▸ **Problem to work on**
Could you set down exactly the lines in the records below between the line holding "Screen dimensions: 852x603" and the line holding "Viewport: 1621px width, 1014px", inclusive?

▸ **Stored data**
● ● ● ● ● ● ●

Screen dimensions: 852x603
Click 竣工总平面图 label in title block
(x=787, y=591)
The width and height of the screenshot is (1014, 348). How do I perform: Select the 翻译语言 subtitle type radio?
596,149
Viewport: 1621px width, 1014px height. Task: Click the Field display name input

● ● ● ● ● ● ●

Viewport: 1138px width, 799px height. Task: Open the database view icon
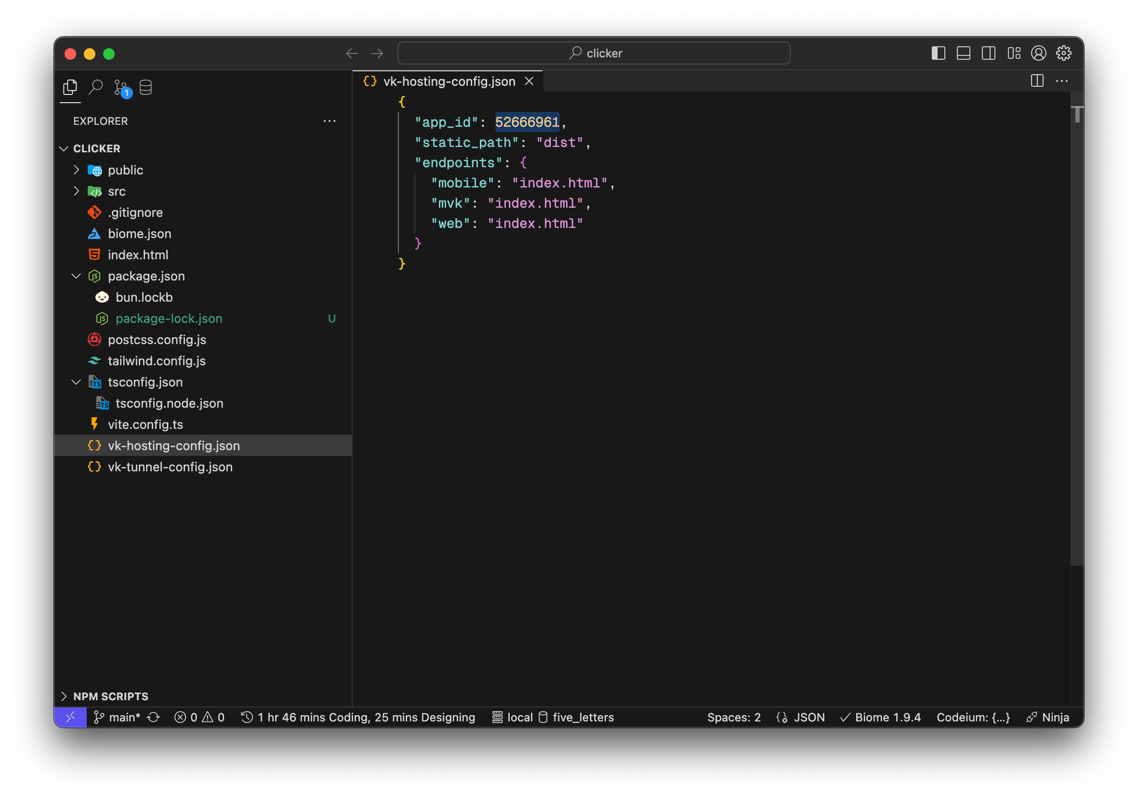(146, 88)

● ● ● ● ● ● ●

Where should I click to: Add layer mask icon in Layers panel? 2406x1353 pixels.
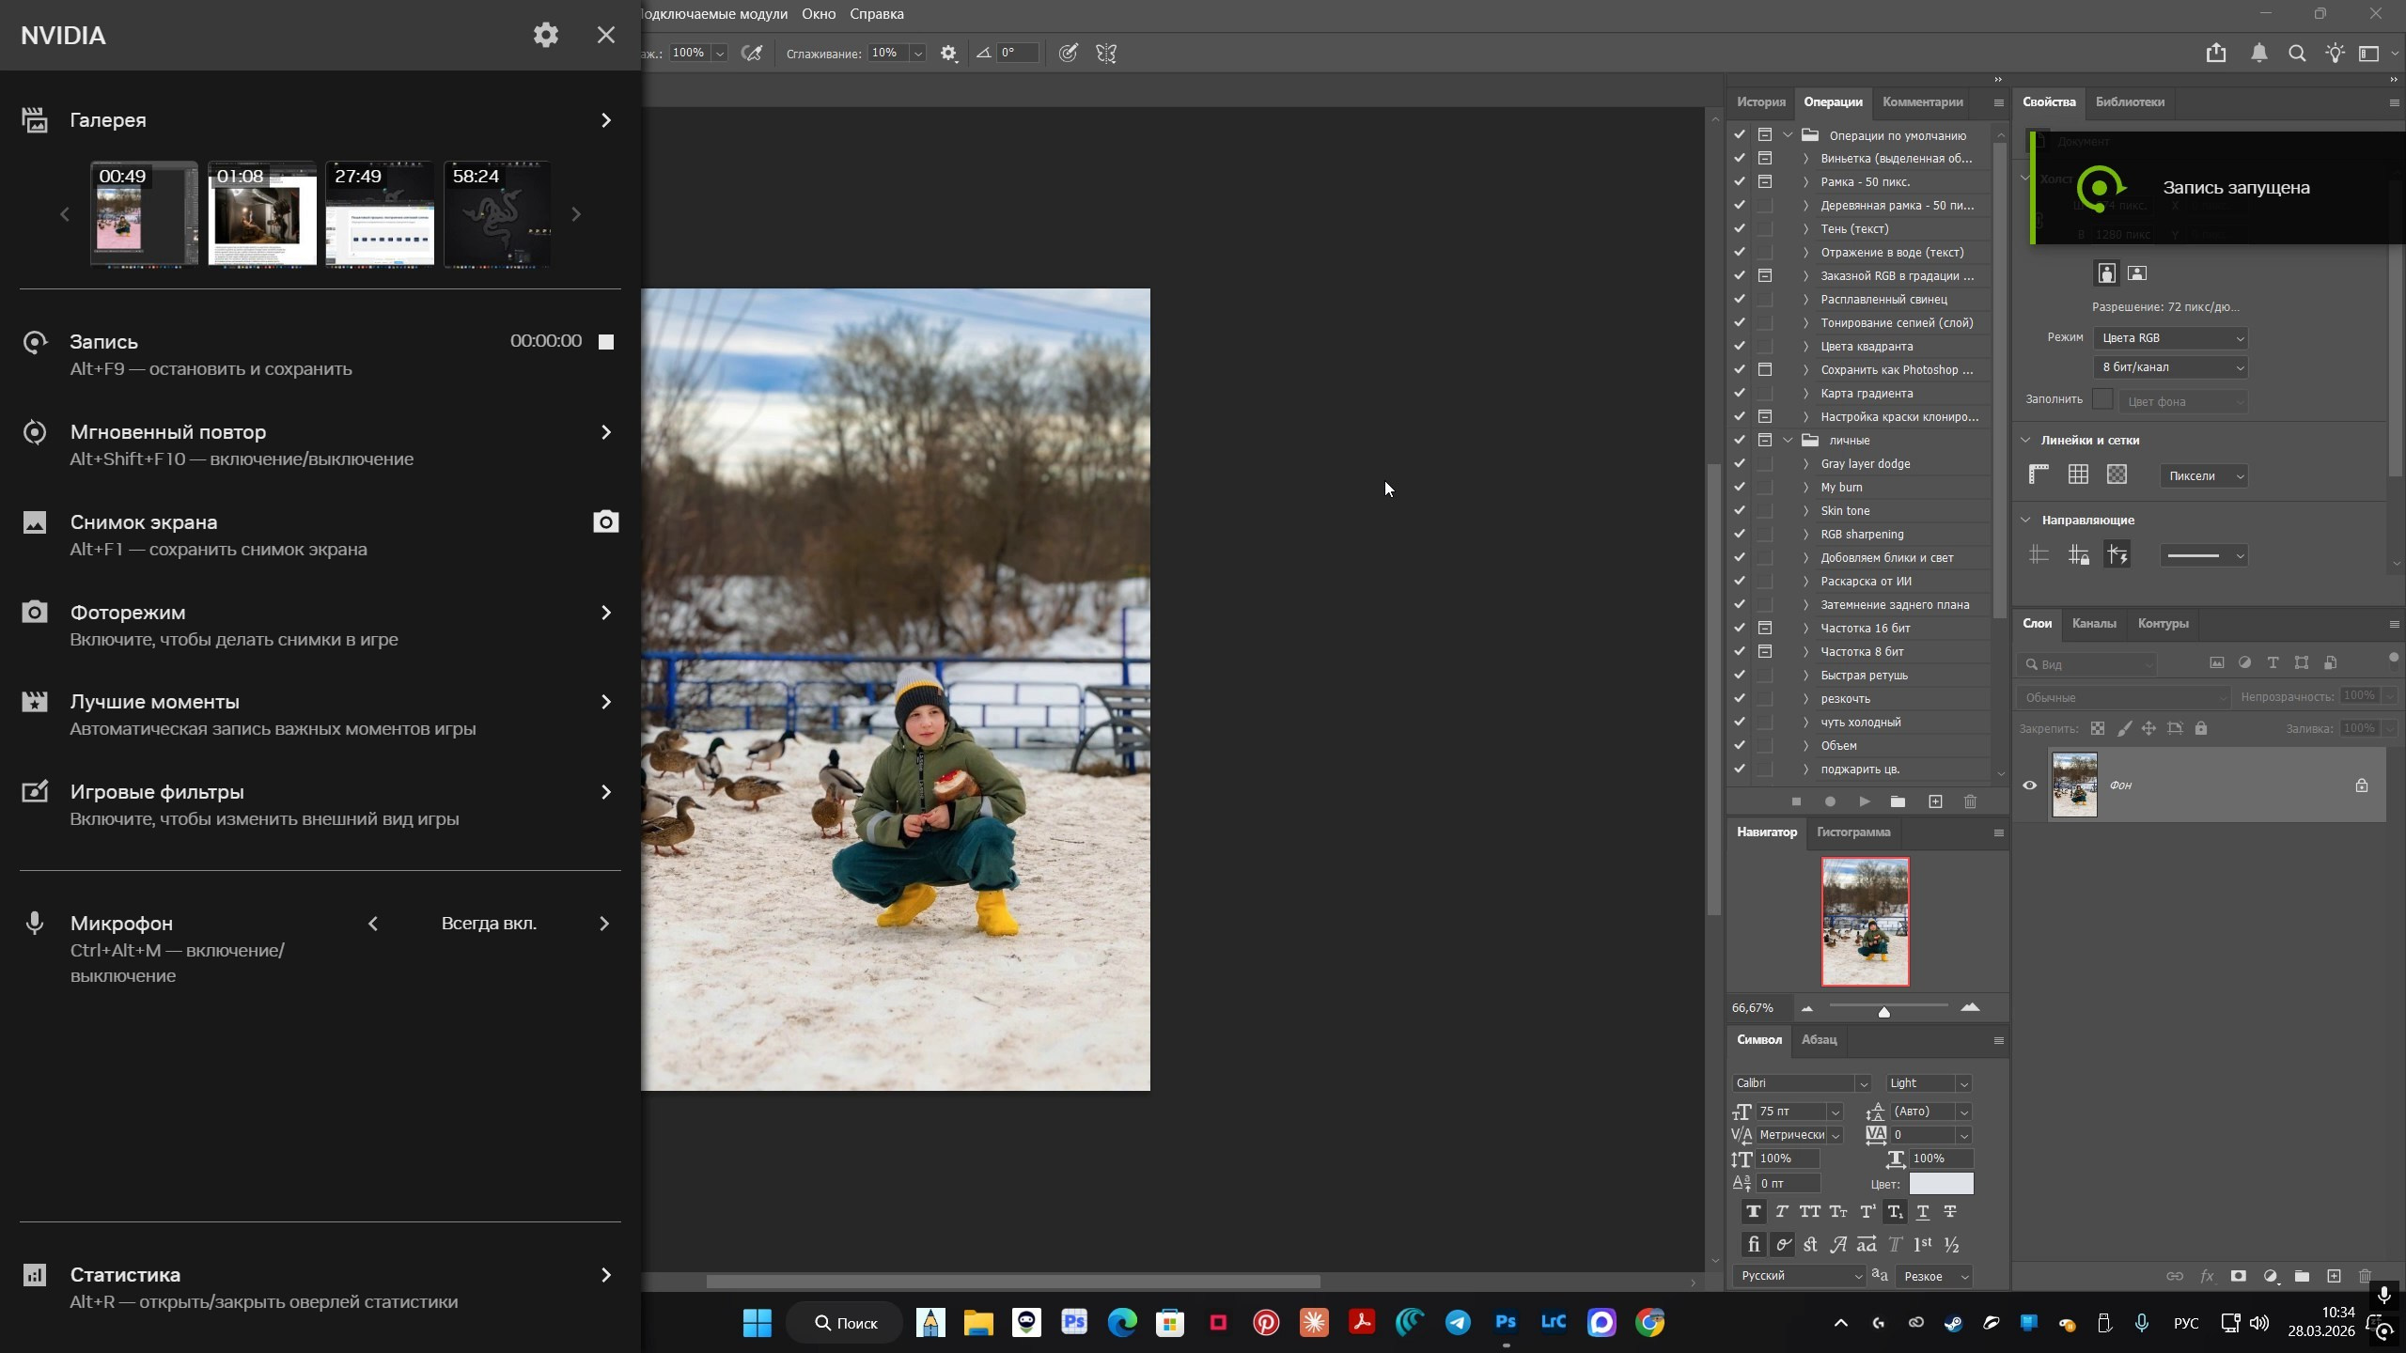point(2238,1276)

● ● ● ● ● ● ●

▸ **Reply**
Screen dimensions: 852x603
Click 竣工总平面图 label in title block
(x=787, y=591)
The width and height of the screenshot is (1014, 348). How do I perform: Select the 翻译语言 subtitle type radio?
596,149
Viewport: 1621px width, 1014px height. Task: Click the Field display name input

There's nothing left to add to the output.